The Byrds are one of my all-time favourite bands, and this 69 line-up produced two studio albums: Dr Byrds and Mr Hyde and The Ballad of Easy Rider. The first of these was, and still is, criminally underrated; the second was described by Billy Altman in The Rolling Stone Record Guide as 'a masterpiece'. Anyway, this band played the Fillmore between the recording of these two albums--just a few days after the release of Dr Byrds. The concert reveals even more clearly what we Byrd-watchers already knew: that the late Byrds' glory and might was Clarence White, and that his accidental death in 1973 was a major loss to music.
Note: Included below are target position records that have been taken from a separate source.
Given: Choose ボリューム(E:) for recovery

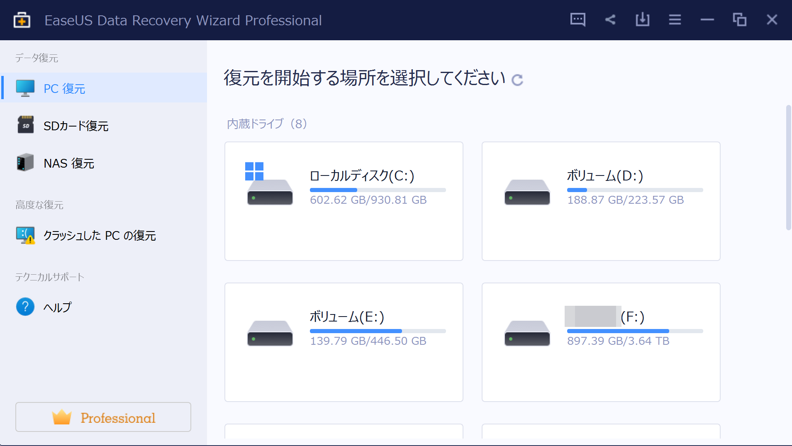Looking at the screenshot, I should coord(344,342).
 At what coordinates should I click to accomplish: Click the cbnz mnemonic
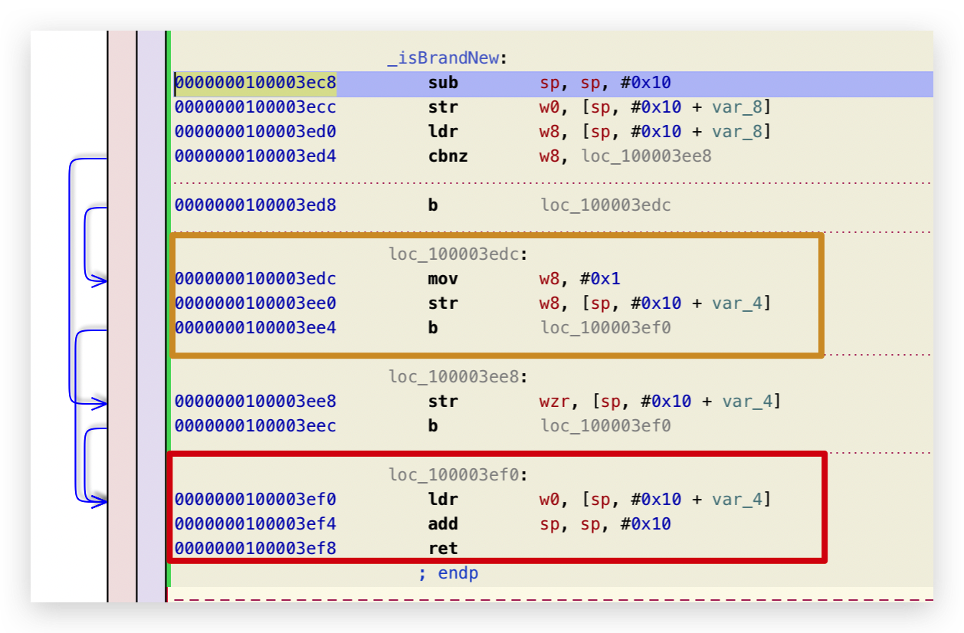click(448, 156)
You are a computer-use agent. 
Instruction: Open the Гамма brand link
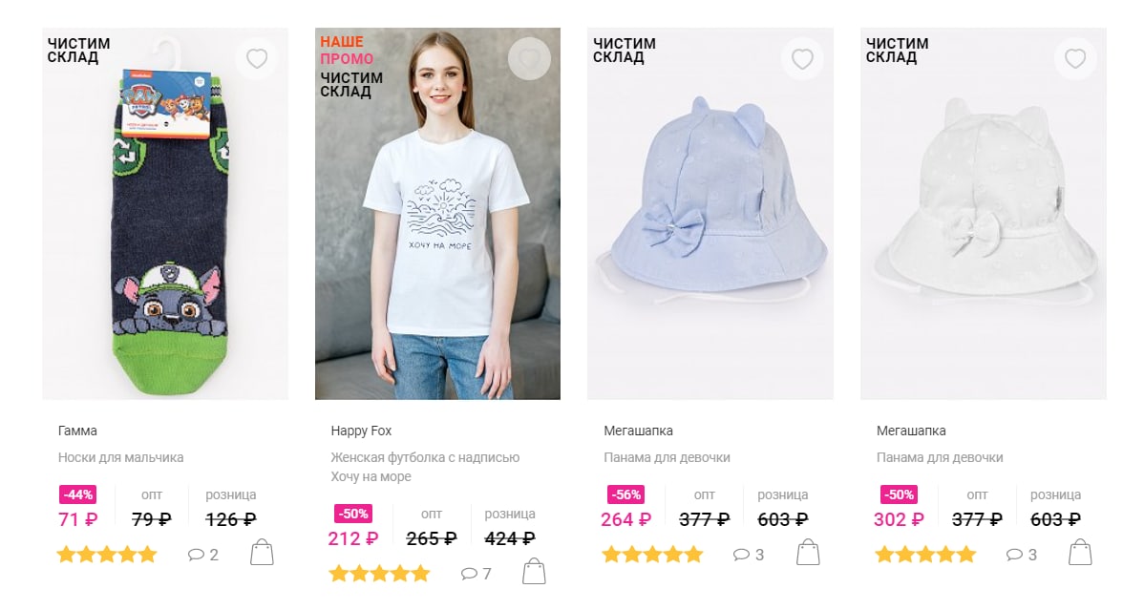coord(77,431)
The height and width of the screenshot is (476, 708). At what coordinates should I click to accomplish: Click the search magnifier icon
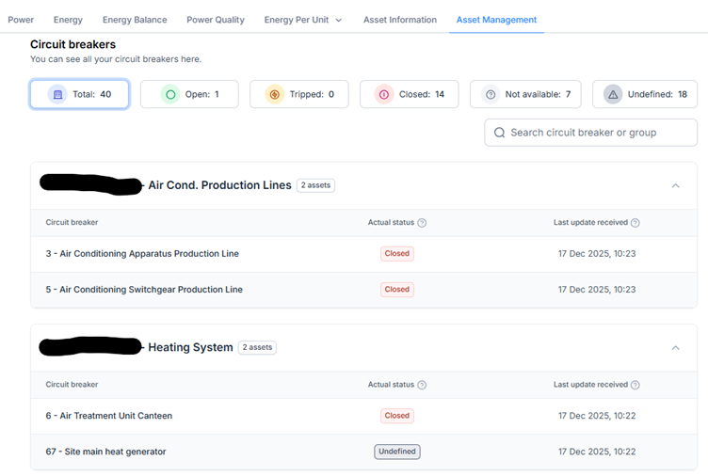[x=499, y=133]
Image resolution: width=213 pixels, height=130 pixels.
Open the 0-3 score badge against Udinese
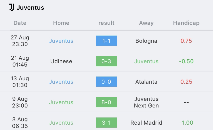tap(107, 61)
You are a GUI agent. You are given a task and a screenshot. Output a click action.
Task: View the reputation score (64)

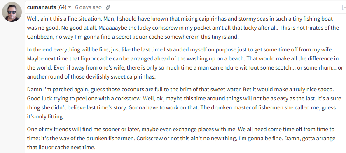click(x=62, y=7)
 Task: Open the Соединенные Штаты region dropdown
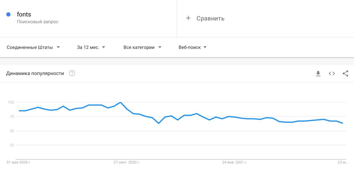coord(33,47)

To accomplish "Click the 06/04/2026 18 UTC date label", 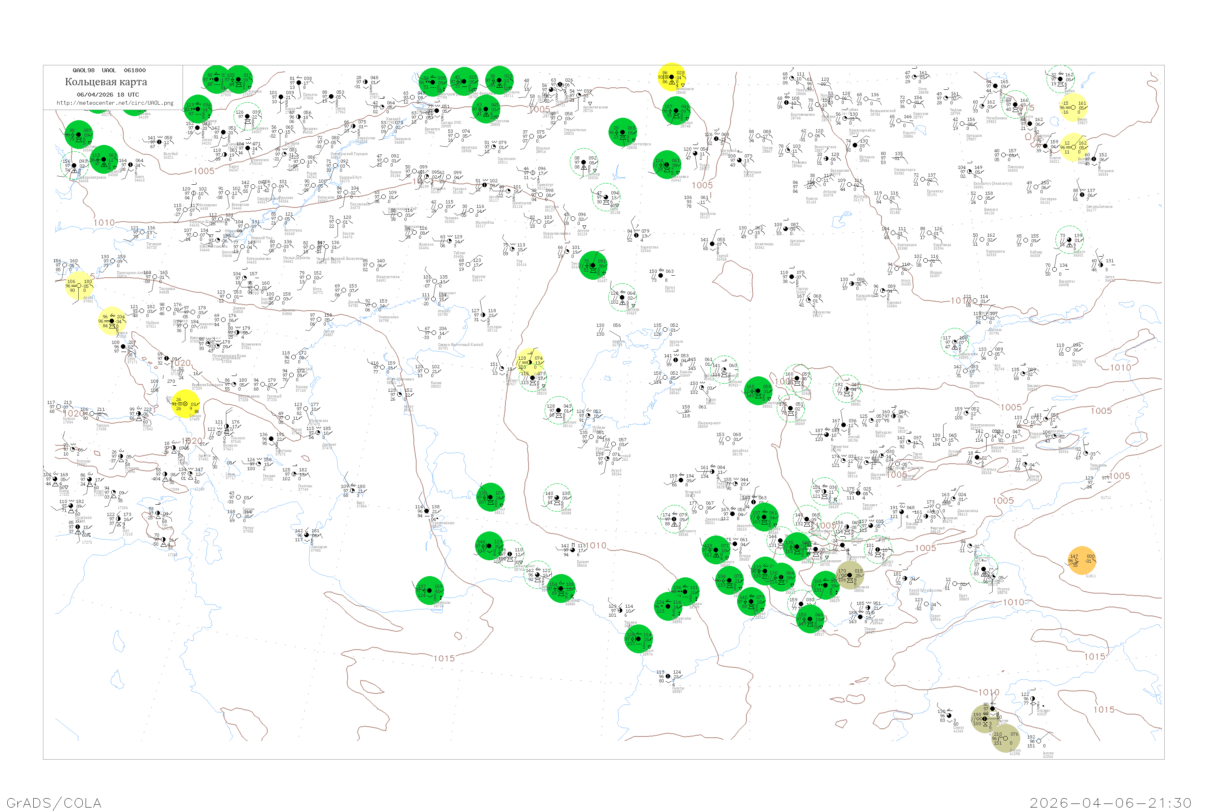I will tap(108, 94).
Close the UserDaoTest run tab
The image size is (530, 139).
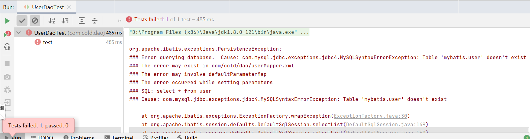pos(69,7)
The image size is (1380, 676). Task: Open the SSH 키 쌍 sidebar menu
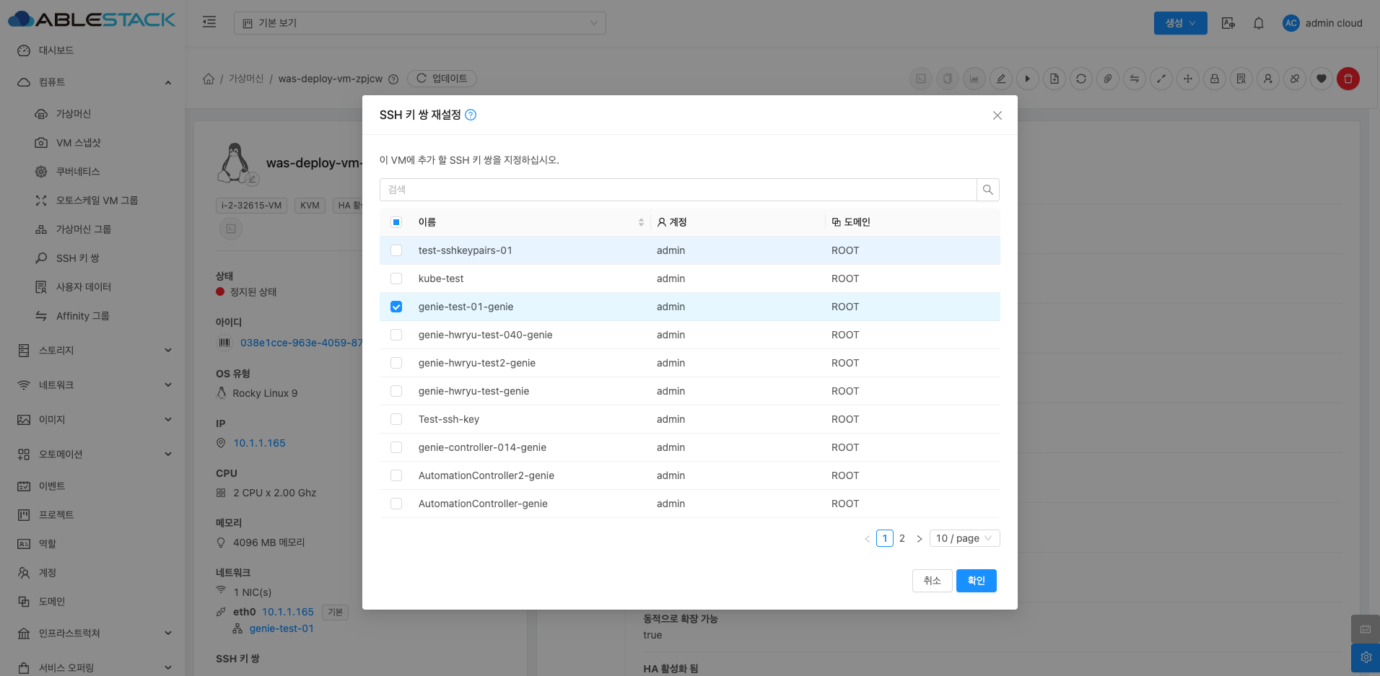coord(78,258)
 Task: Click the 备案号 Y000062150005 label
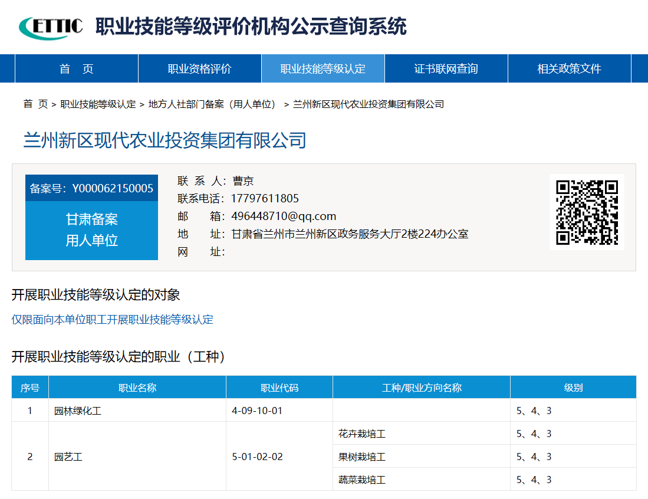point(91,188)
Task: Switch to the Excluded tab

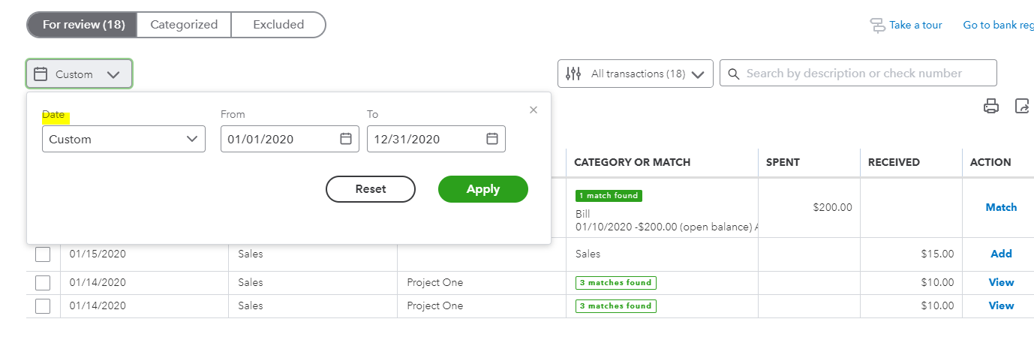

All of White's strengths are on this album: his use of the string-bender, his drive, fluid lines and pertinent distortion, and above all his musicianship. White played many notes but never random or unthought ones.
But that isn't all that I like about this album and about this band. I rather like this bassist too. I have always though that John York was an ideal replacement for Chris Hillman, the Byrds' original bassist. McGuinn didn't think so, firing York after recording Ballad. That this was a mistake has always been clear to me by comparing Dr Byrds and Ballad to the band's next effort, the double-album Untitled. Until now, people have usually disagreed with me, pointing to Untitled's live sides as evidence of what a great band the 1970's Byrds were. Until now, Untitled's were the only live sides we could listen to. Until now. This Fillmore recording champions my cause--York was always more of a Byrd-sounding bassist than Battin, and this album shows it. The songs that York brought to the band were better than Battin's too.